=== Task goal ===
Find the word "agent" in the records below. List each line containing it.

=== Supplied entries ===
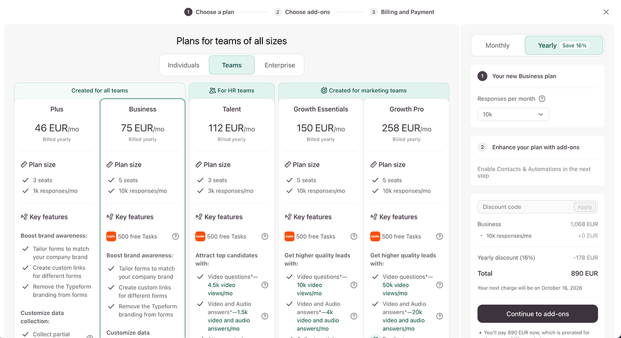
Task: Click Zapier logo in the Business plan
Action: point(111,237)
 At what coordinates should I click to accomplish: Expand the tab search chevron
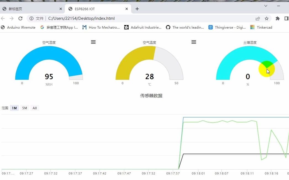point(266,6)
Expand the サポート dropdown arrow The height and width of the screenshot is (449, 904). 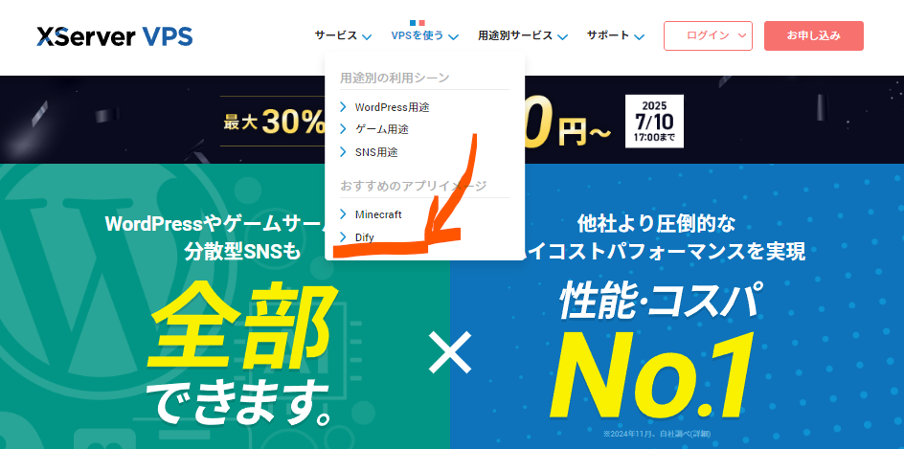[639, 37]
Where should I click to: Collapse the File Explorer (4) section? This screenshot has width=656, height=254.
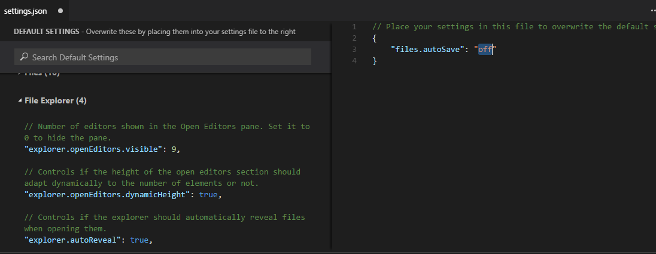point(20,101)
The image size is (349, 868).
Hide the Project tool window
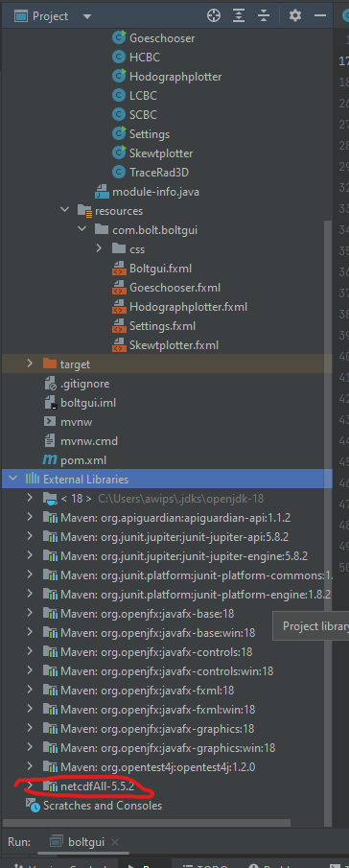pos(319,16)
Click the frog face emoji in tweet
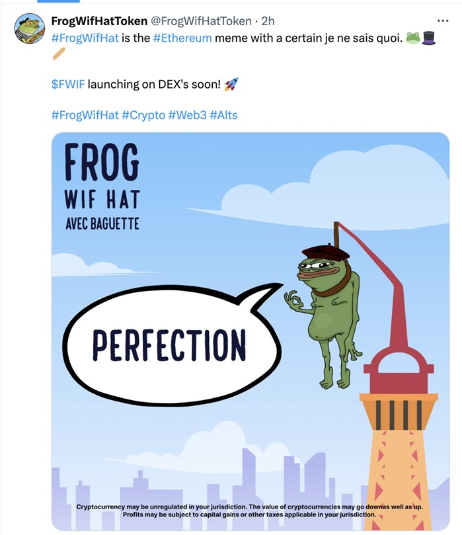This screenshot has height=535, width=462. [414, 38]
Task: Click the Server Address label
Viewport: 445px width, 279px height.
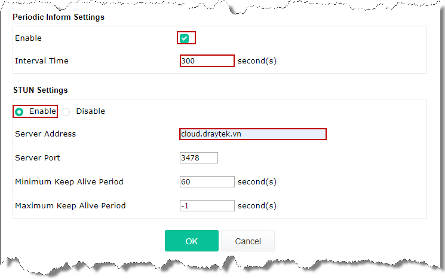Action: coord(45,134)
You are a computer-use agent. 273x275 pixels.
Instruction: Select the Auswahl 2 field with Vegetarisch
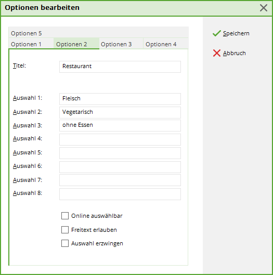pos(120,112)
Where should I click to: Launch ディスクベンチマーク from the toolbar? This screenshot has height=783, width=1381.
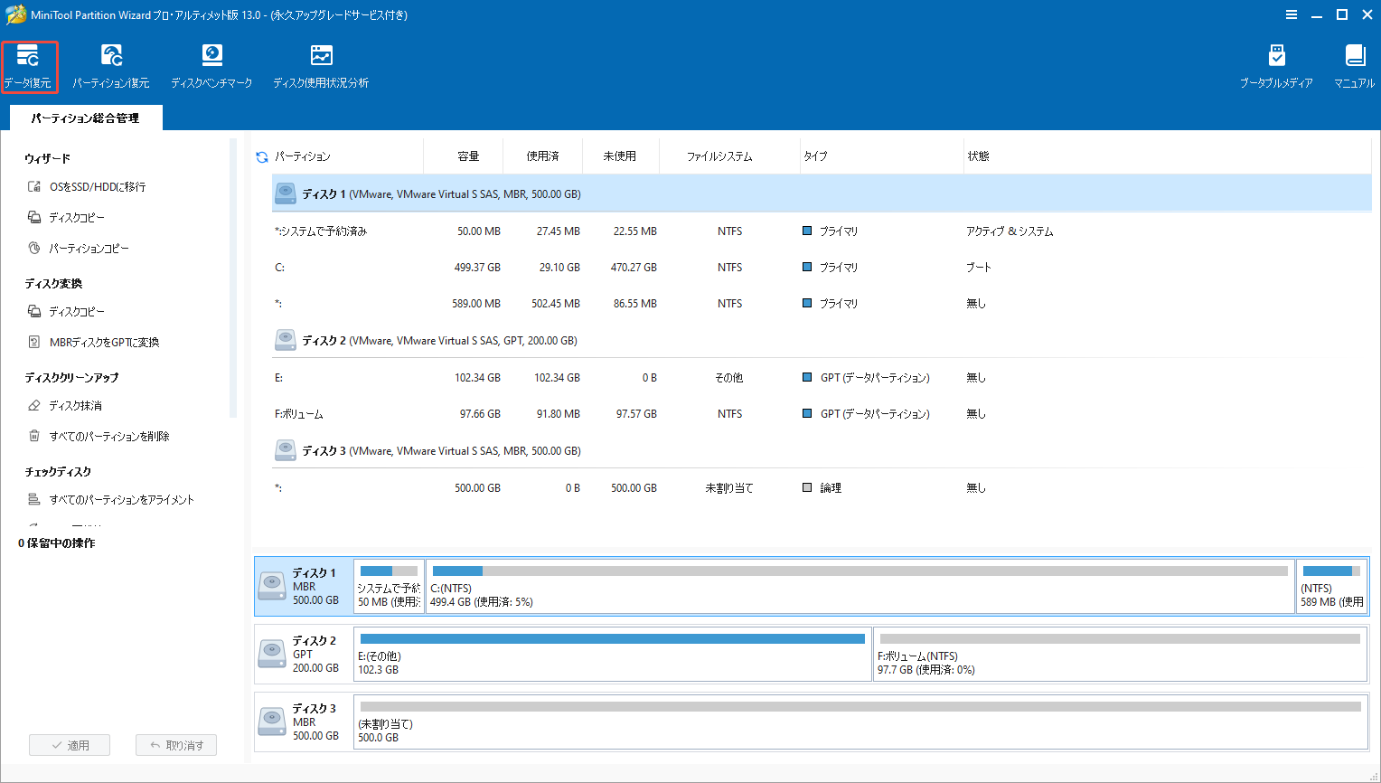211,65
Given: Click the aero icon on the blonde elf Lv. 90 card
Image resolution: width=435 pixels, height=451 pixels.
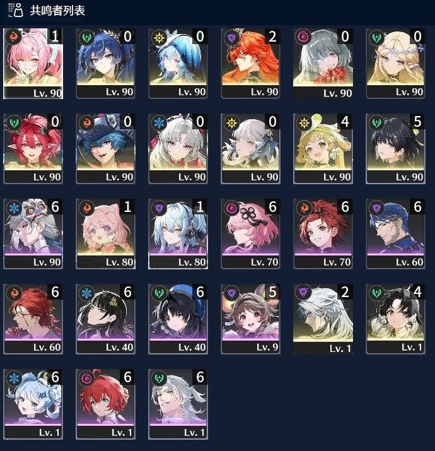Looking at the screenshot, I should (x=376, y=37).
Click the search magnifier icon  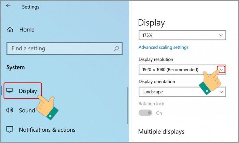(117, 48)
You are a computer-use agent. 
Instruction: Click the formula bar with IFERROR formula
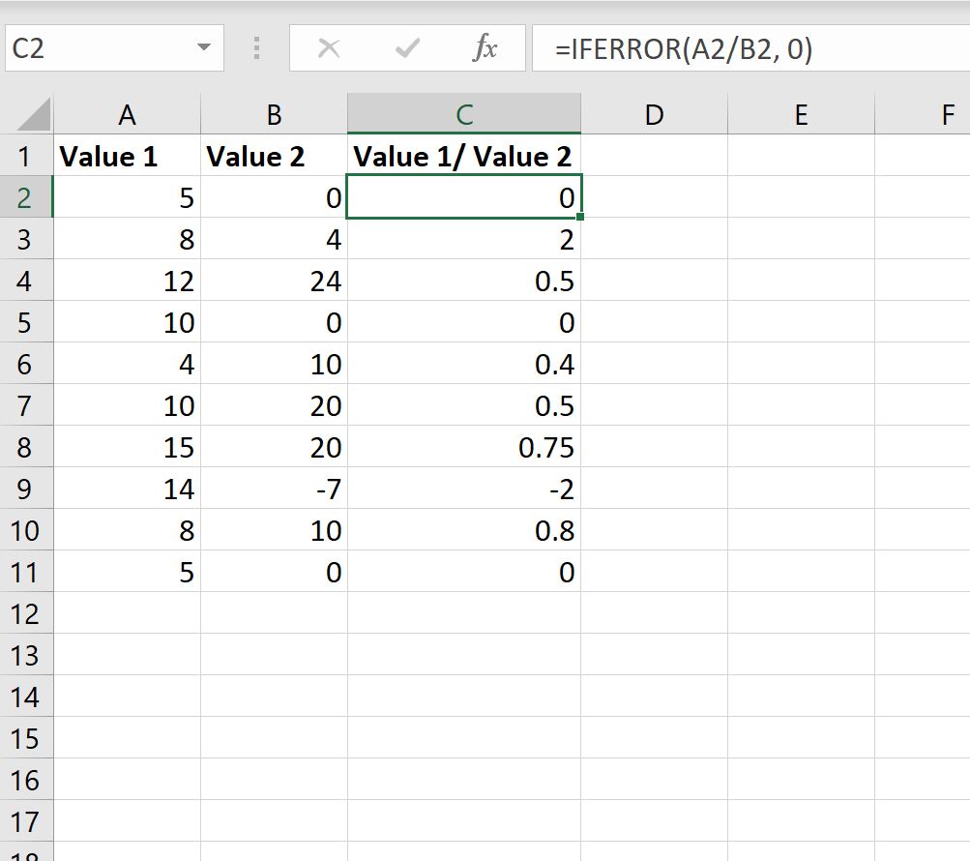click(750, 48)
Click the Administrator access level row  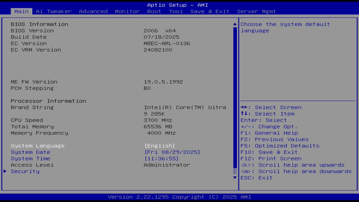click(x=167, y=165)
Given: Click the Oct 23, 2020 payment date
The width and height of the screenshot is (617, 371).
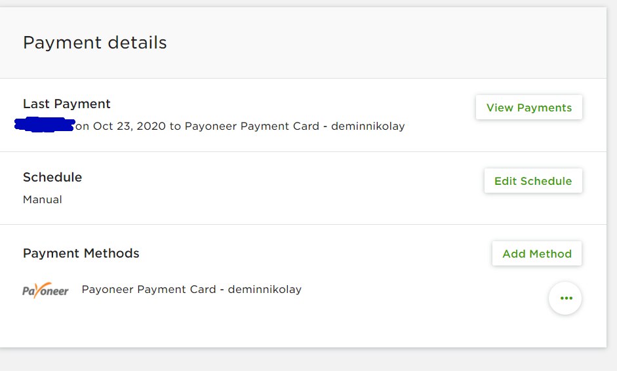Looking at the screenshot, I should 129,127.
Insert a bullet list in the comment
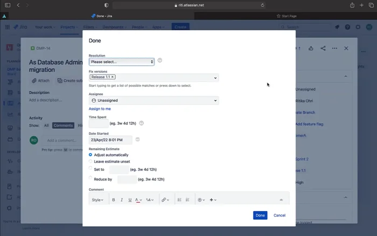Viewport: 377px width, 236px height. tap(179, 200)
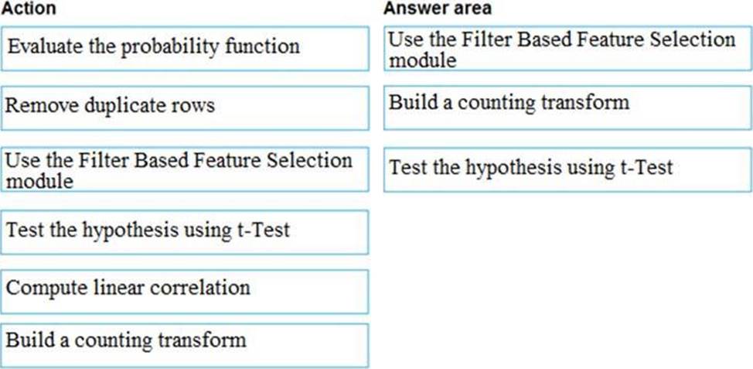This screenshot has height=369, width=753.
Task: Click the "Answer area" heading
Action: point(437,9)
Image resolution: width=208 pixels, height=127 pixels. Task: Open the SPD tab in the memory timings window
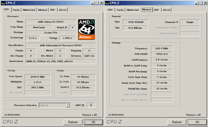(156, 10)
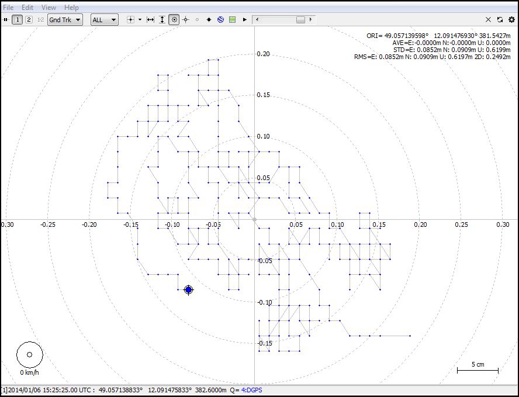The height and width of the screenshot is (397, 519).
Task: Click the blue current position marker on plot
Action: (x=188, y=290)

=== Response to the task ===
You are a computer-use agent. 273x275 pixels.
You are a computer-use agent. 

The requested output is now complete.